(Records excerpted from a collection)

---

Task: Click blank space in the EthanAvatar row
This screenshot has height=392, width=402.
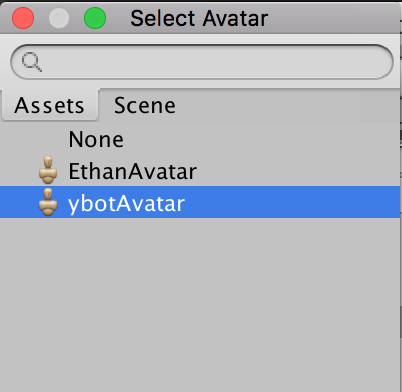Action: tap(297, 170)
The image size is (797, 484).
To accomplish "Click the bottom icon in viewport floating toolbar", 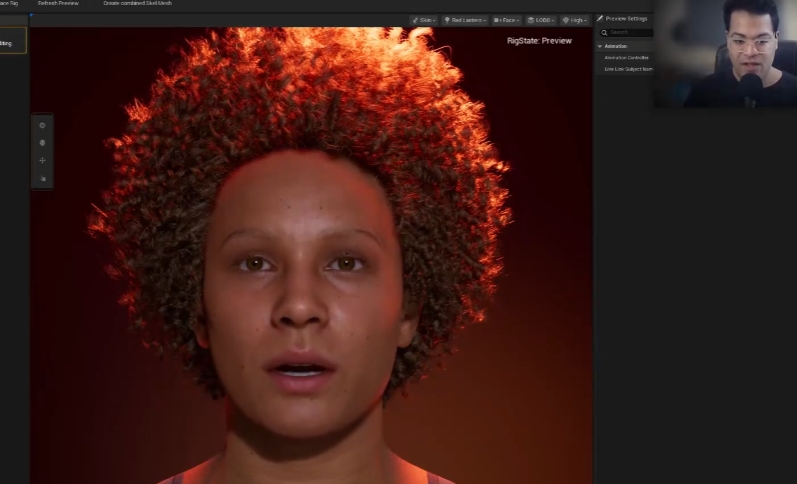I will pos(42,178).
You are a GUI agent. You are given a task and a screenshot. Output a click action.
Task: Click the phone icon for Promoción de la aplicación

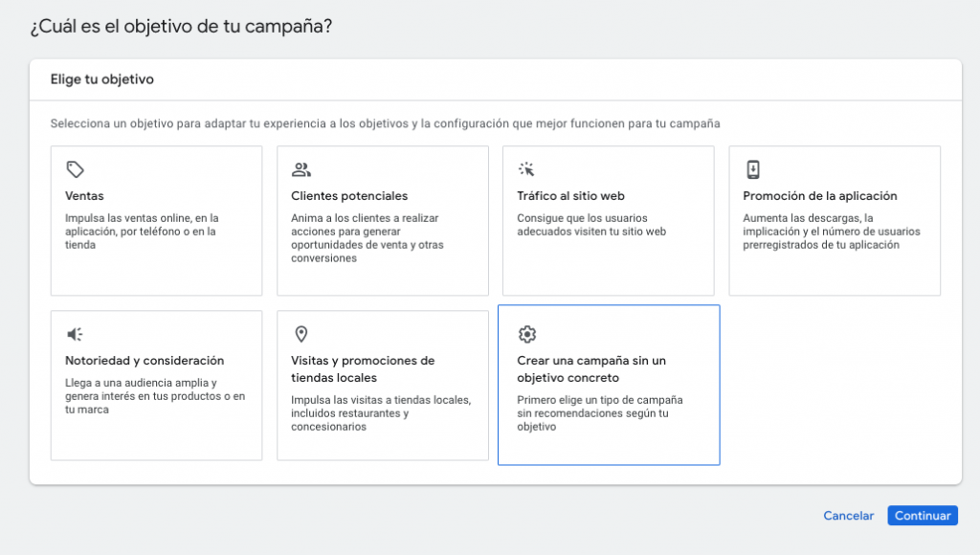click(753, 168)
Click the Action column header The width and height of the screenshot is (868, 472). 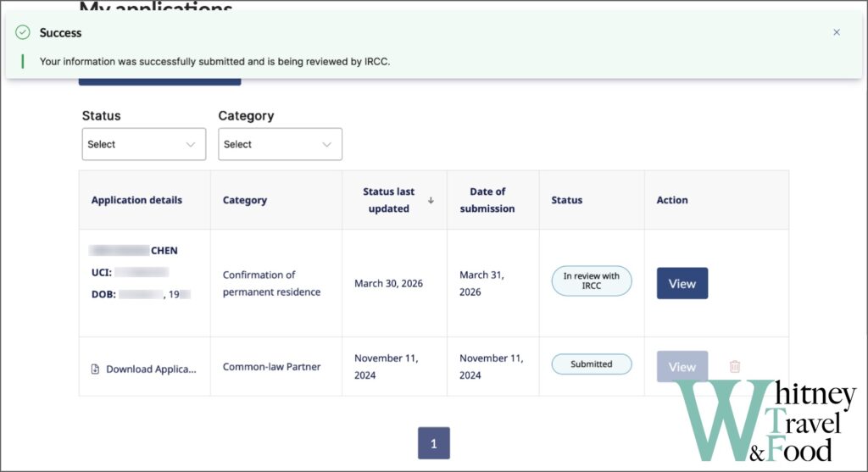tap(672, 200)
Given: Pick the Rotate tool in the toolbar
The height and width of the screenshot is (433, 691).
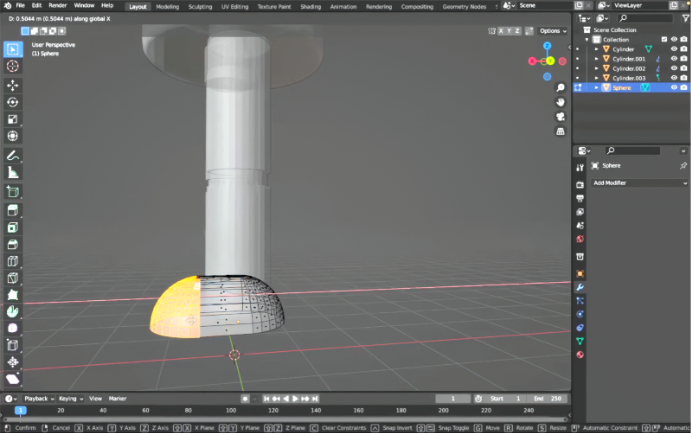Looking at the screenshot, I should tap(13, 101).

---

§ **Action item**: Please set down, exactly and with nothing added, the lines from the line with "The height and" to the end of the entries above, omitting pictures.

§ **Response to the exercise**:
The height and width of the screenshot is (433, 691).
Looking at the screenshot, I should tap(13, 101).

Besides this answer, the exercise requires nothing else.